Figure 5b shows a schematic of the erase scheme devised to overcome to achieve single-selectivity during erase to enable the adoption of mainstream NOR Flash memory arrays in SNNs. By applying simultaneously a positive \(V_{BL}\) and a negative \(V_{WL}\), holes, generated by BTBT and accelerated by the horizontal electric field, become energetic enough to overcome the \(\mathrm{Si}/\mathrm{SiO}_2\) energy barrier and to be injected into the cell floating-gate FG, leading to \(\Delta V_T<0\). Figure 5c displays the resulting \(V_T\) transients, measured for \(V_{BL}=\)4.5 V and different values of \(V_{WL}\), confirming the feasibility of the suggested erase scheme.

Fig. 6
figure 6

a Voltage scheme suggested to implement STDP in a NOR Flash cell exploiting CHEI and HHI (the \(\Delta t>0\) case is shown) and b the resulting experimental STDP waveform. c Evolution during the learning phase of the weights of the memory cells in the prototype SNN; the blue curve is the average of the weights belonging to the input pattern, while the red one is the average of the remaining ones. \(\copyright \) 2019 IEEE [21]

Once single-cell selectivity during erase is achieved, it is possible to implement STDP in the nor Flash array, according to which w variations of each memory cell must depend only on the timing between the presynaptic spike and the postsynaptic one (\(\Delta t\)). To that purpose, the voltage scheme displayed in Fig. 6a was devised, exploiting HHI for erase and the classically adopted channel hot-electron injection (CHEI) [28] for program. A presynaptic spike triggers a double-triangular WL pulse of duration \(t_{WL}\); the postsynaptic spike, instead, results in the application of a rectangular pulse to the BL of amplitude equal to 4.5 V, duration much shorter than \(t_{WL}\) and delayed with respect to the fire event of \(t_{WL}/2\). According to such scheme, if \(\Delta t>0\), the BL pulse is applied in correspondence of a negative \(V_{WL}\), thus triggering HHI that results in \(\Delta V_T<0\) (\(\Delta w>0\)). In the opposite case, CHEI results in \(\Delta V_T>0\) (\(\Delta w<0\)). The experimental STDP waveform resulting from the implementation of the scheme of Fig. 6a is reported in Fig. 6b, displaying that the final weight \(w_f\) after a fire event depends on \(\Delta t\) similarly to what observed on biological synapses [11, 17].

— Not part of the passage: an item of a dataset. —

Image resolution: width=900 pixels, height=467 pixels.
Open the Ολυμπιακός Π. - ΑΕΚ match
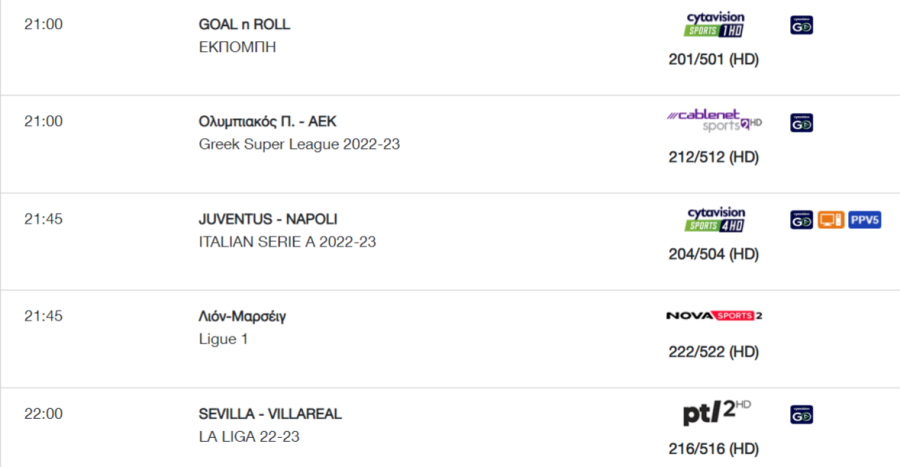pyautogui.click(x=267, y=122)
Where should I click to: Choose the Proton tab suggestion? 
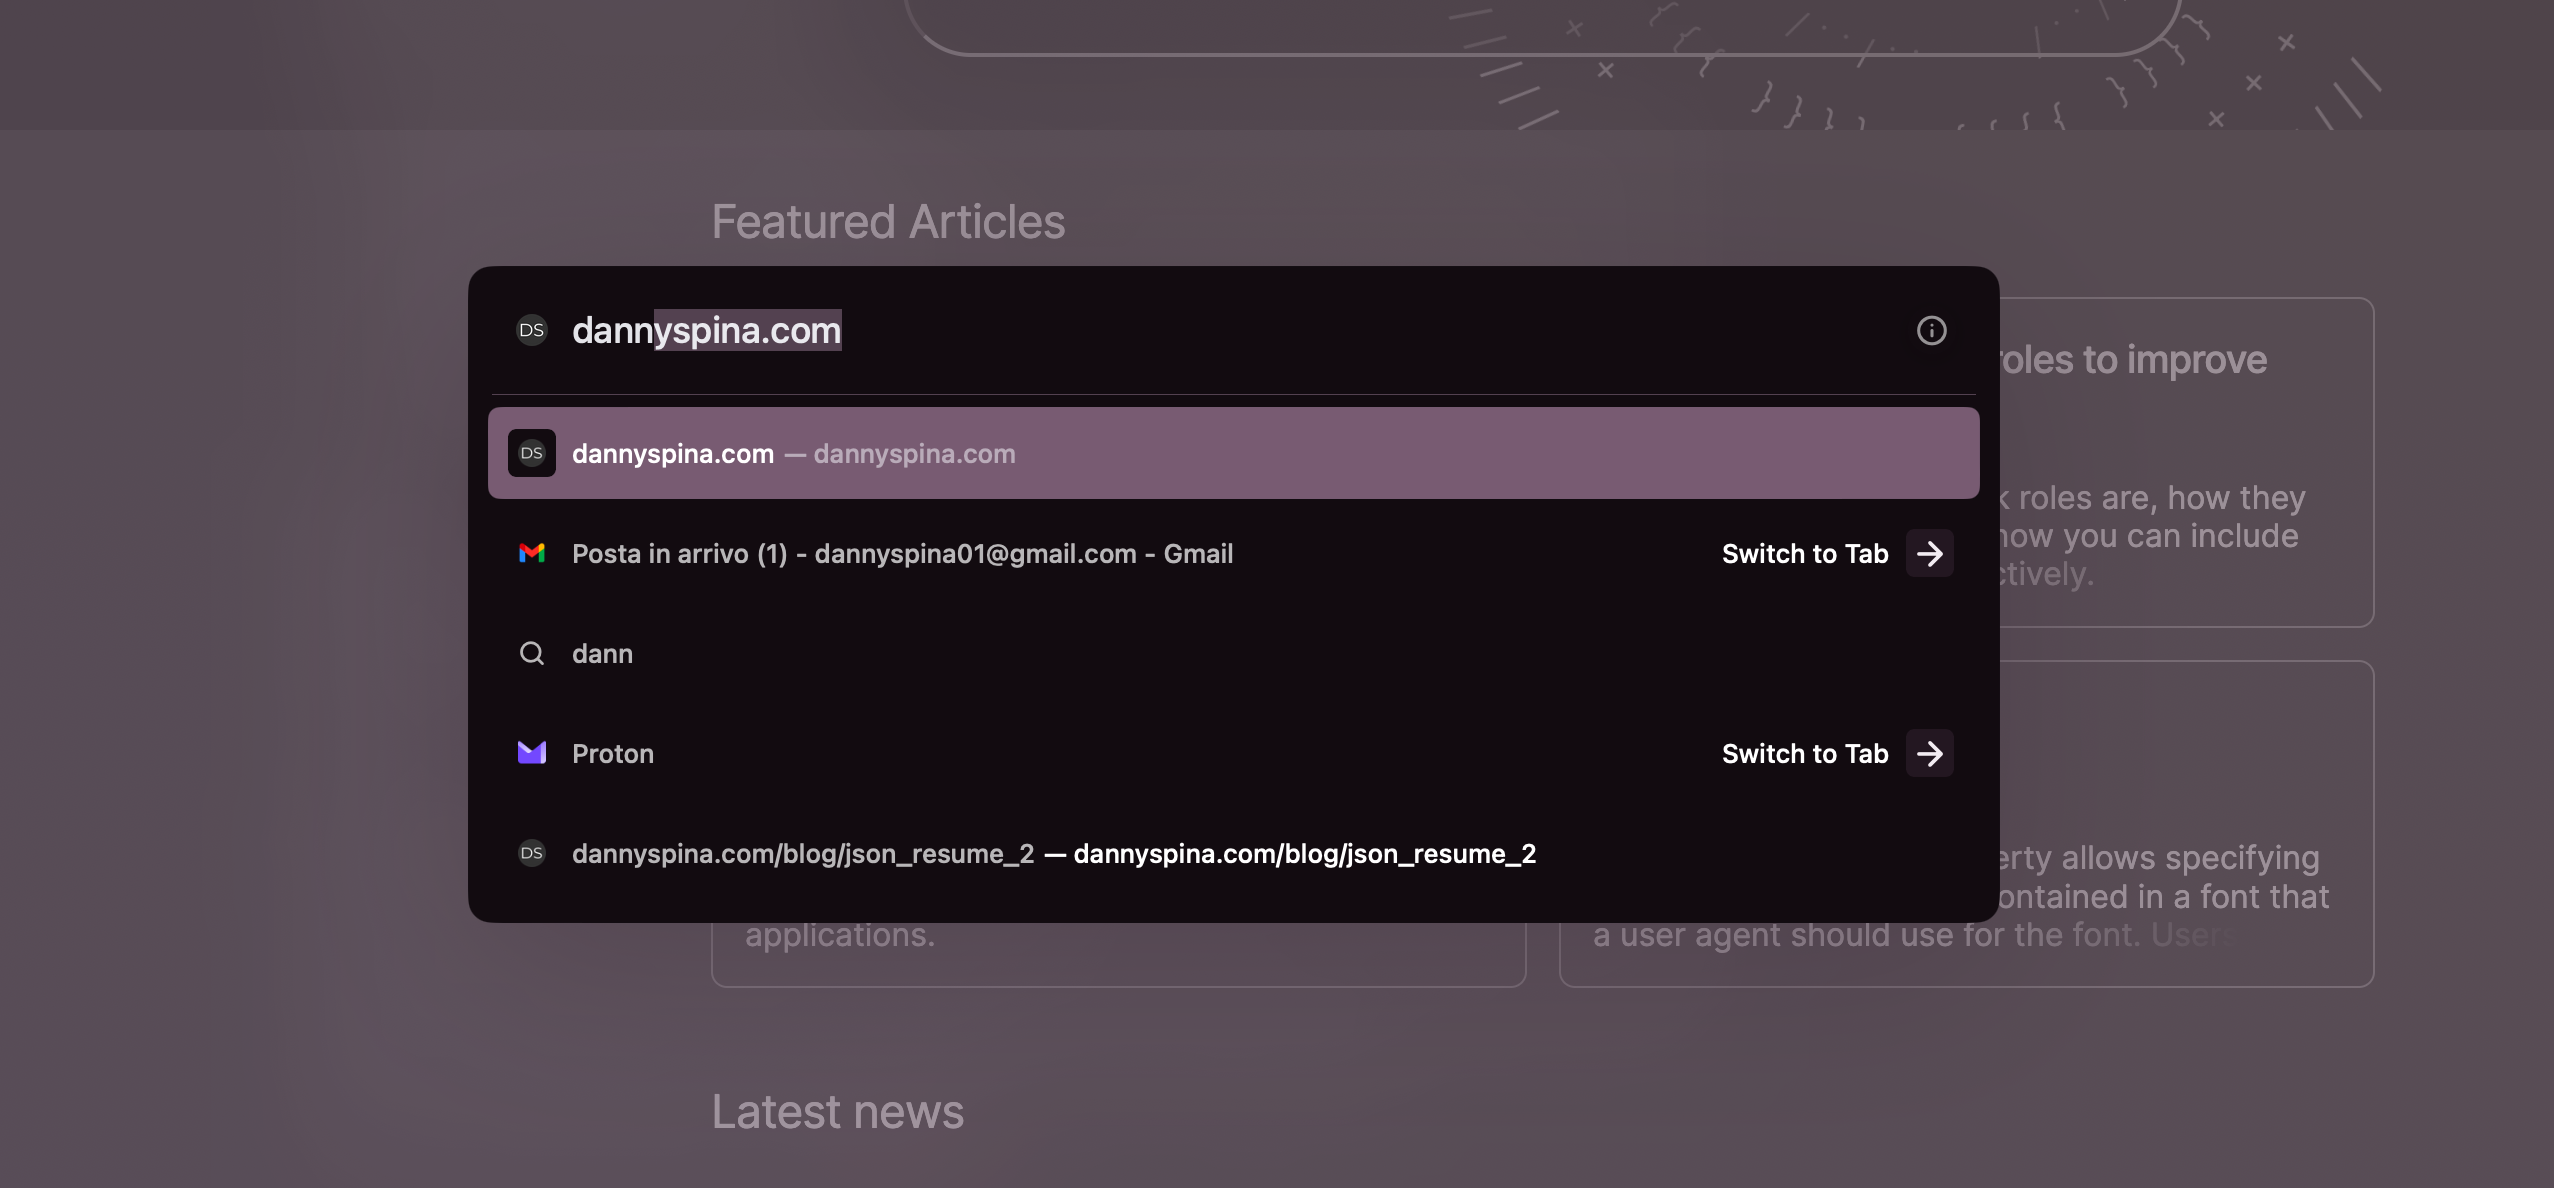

Finally, starting from the STDP scheme of Fig. 6a, a prototype SNN with 8 input signals e 1 output was implemented and tested in a pattern learning problem. The input pattern was encoded in the activity of the input neurons, meaning that neurons that are part of the pattern continuously deliver input spikes, otherwise their outputs are kept to ground. The input pattern is correctly learned by the SNN if the weights of the cells belonging to it are potentiated and the remaining ones are depressed, as demonstrated in Fig. 6c for the implemented SNN. Please refer to [21, 23] for a full discussion.

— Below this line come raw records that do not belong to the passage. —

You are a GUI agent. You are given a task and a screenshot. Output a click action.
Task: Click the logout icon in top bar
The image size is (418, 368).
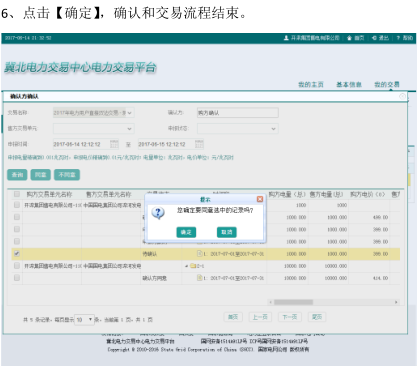click(x=374, y=38)
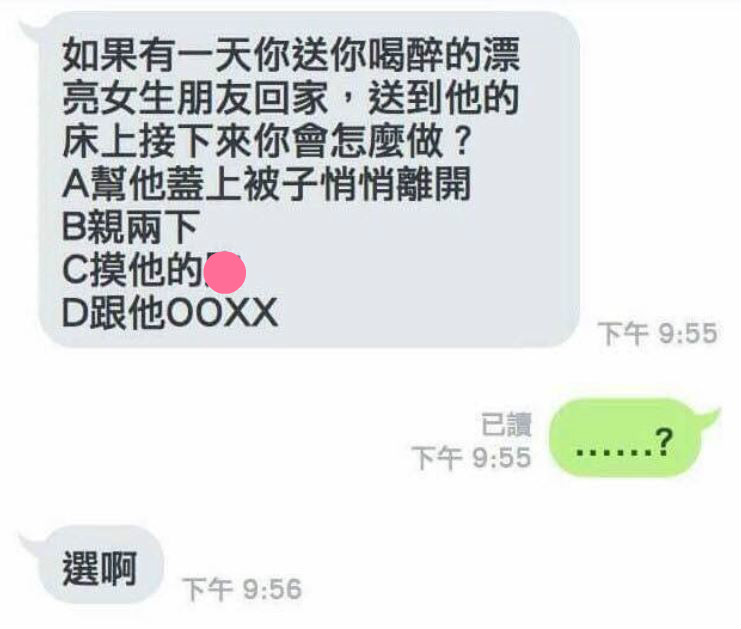Viewport: 741px width, 629px height.
Task: Click the tail of the large gray bubble
Action: pyautogui.click(x=31, y=30)
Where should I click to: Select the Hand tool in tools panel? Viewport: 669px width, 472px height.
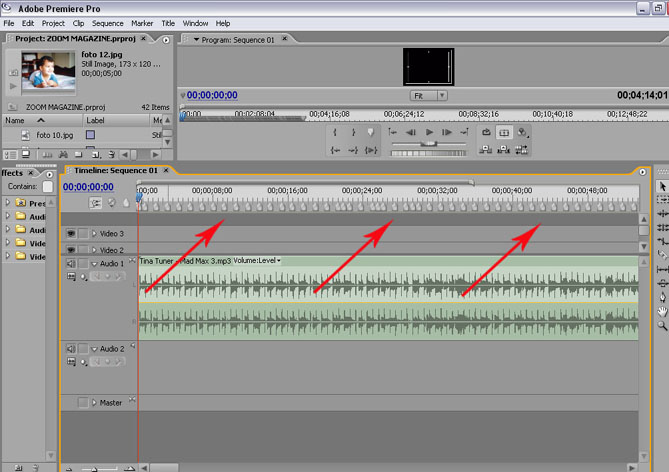pos(661,311)
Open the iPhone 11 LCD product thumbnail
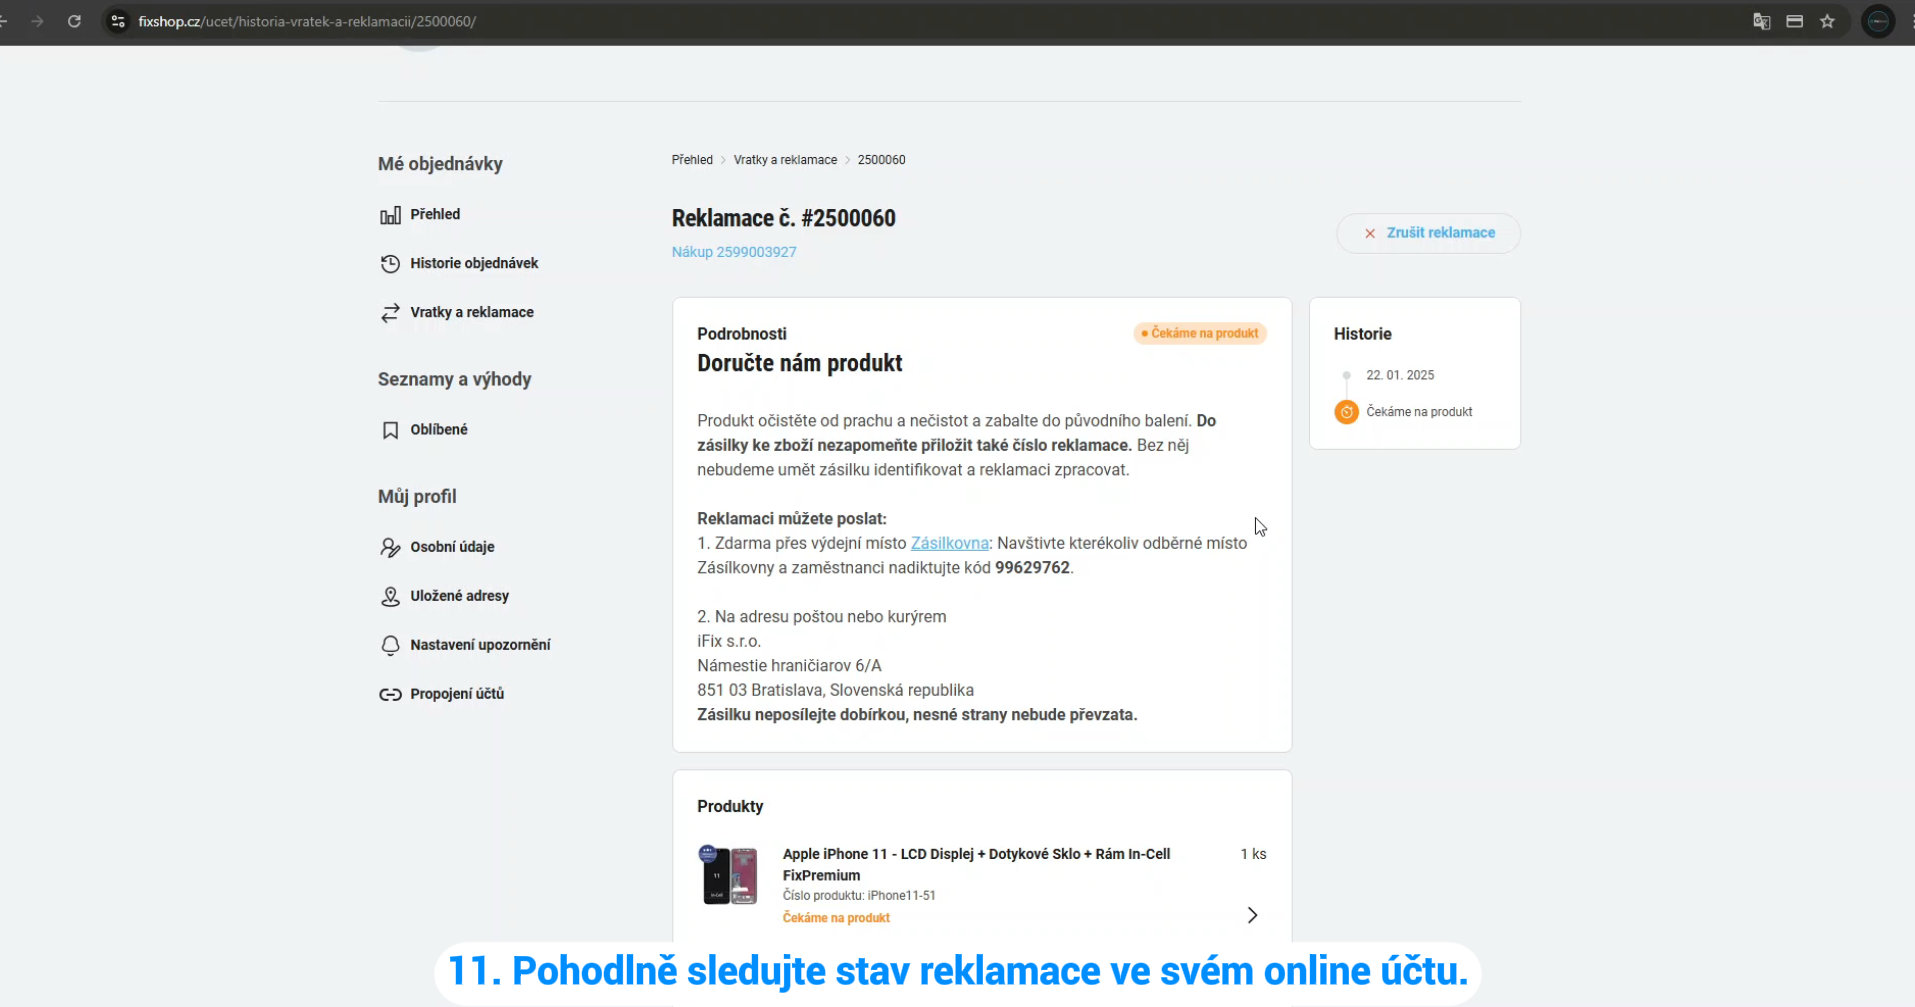This screenshot has width=1915, height=1007. (730, 875)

Besides, it is worth mentioning that when the employment of NOR Flash memory arrays in HNNs is considered, the impact of their non-idealities during \(V_T\)-tuning processes and their typical reliability issues must be carefully assessed. As a matter of example, in [22] the impact of program noise [29] and random telegraph noise [30, 31] on the performance of a neuromorphic digit classifier is investigated in detail. From the suggested analysis, also some quantitative criteria to determine how scaled NOR Flash cells can be when targeting neuromorphic applications are provided.

4 Conclusions

In this chapter, the GIDL-assisted erase operation in 3–D nand Flash memory arrays has been investigated by means of TCAD simulations and a compact model to reproduce the evolution of \(I_{BL}\), \(V_B\) and the cell \(V_T\) has been presented. Thanks to its simplicity and accuracy, the model represents a valuable tool for the optimization of the array performance during erase assisted by GIDL. Then, a similar erase scheme has been employed also in NOR Flash memory arrays, exploiting BTBT-generated HHI to enable single-cell selectivity during erase and allowing the adoption of mainstream NOR Flash memory arrays in SNNs without any modification either to the cell or to the array design. The presented results pave the way towards the development of neuromorphic systems based on cost-effective and highly-reliable memory arrays.